## What you will do
In the listing below, find the line with "Viewport: 892px width, 346px height." and copy every line from there up to and including the line with "Open the hamburger navigation menu", exactly and without pictures.
=== Records for the task ===
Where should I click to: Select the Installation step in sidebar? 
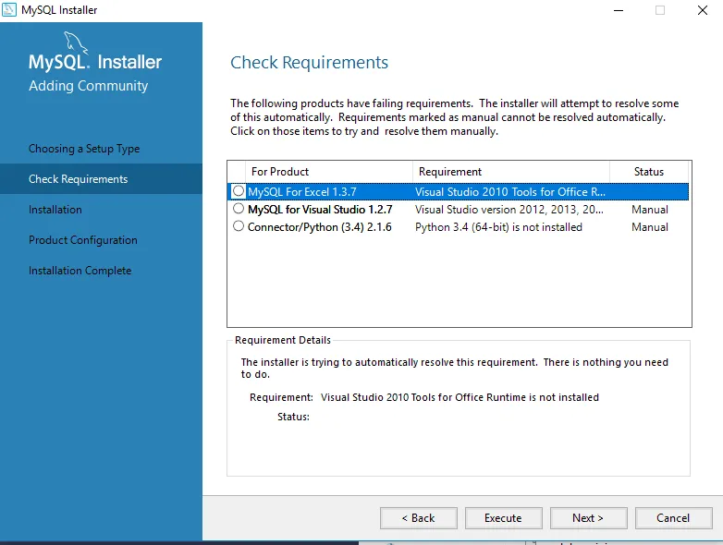(55, 210)
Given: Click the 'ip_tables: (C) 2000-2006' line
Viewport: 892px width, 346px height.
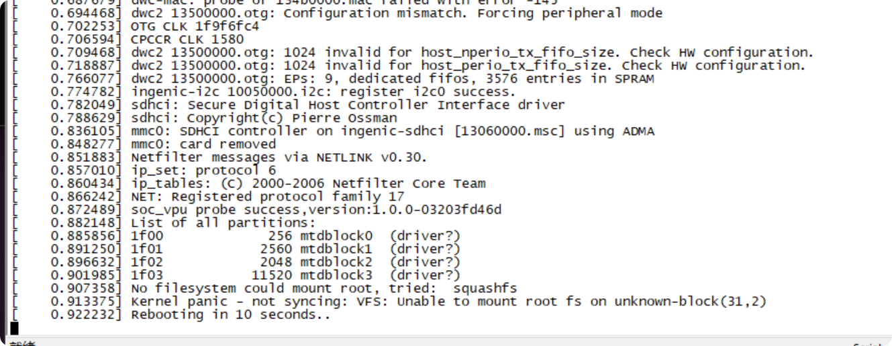Looking at the screenshot, I should click(x=249, y=183).
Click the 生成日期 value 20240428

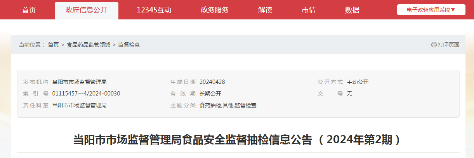point(212,82)
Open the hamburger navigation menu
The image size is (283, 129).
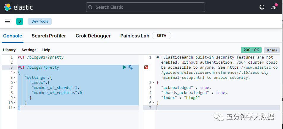click(x=8, y=21)
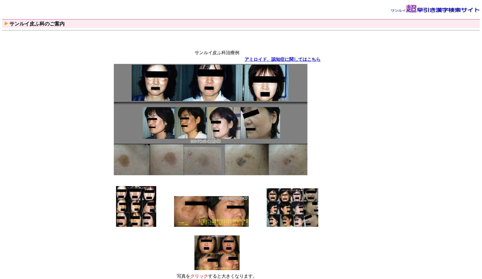
Task: Click the middle frontal photo with white collar
Action: [x=209, y=83]
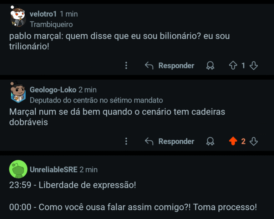Open velotro1's avatar profile picture
This screenshot has width=274, height=219.
(18, 17)
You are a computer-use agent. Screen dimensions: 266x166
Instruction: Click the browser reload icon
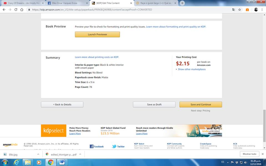[16, 10]
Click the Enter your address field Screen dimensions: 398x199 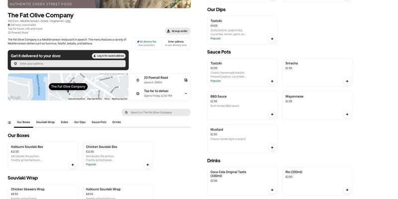point(72,64)
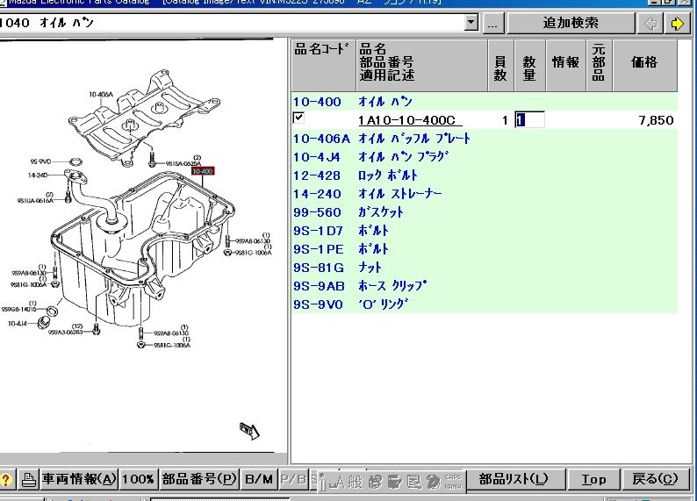Open the オイル パン group dropdown arrow

tap(471, 24)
===
## Completed task
Viewport: 892px width, 346px height.
Looking at the screenshot, I should click(x=249, y=183).
Click the 生成日期 value 20240428

point(212,82)
Open the hamburger navigation menu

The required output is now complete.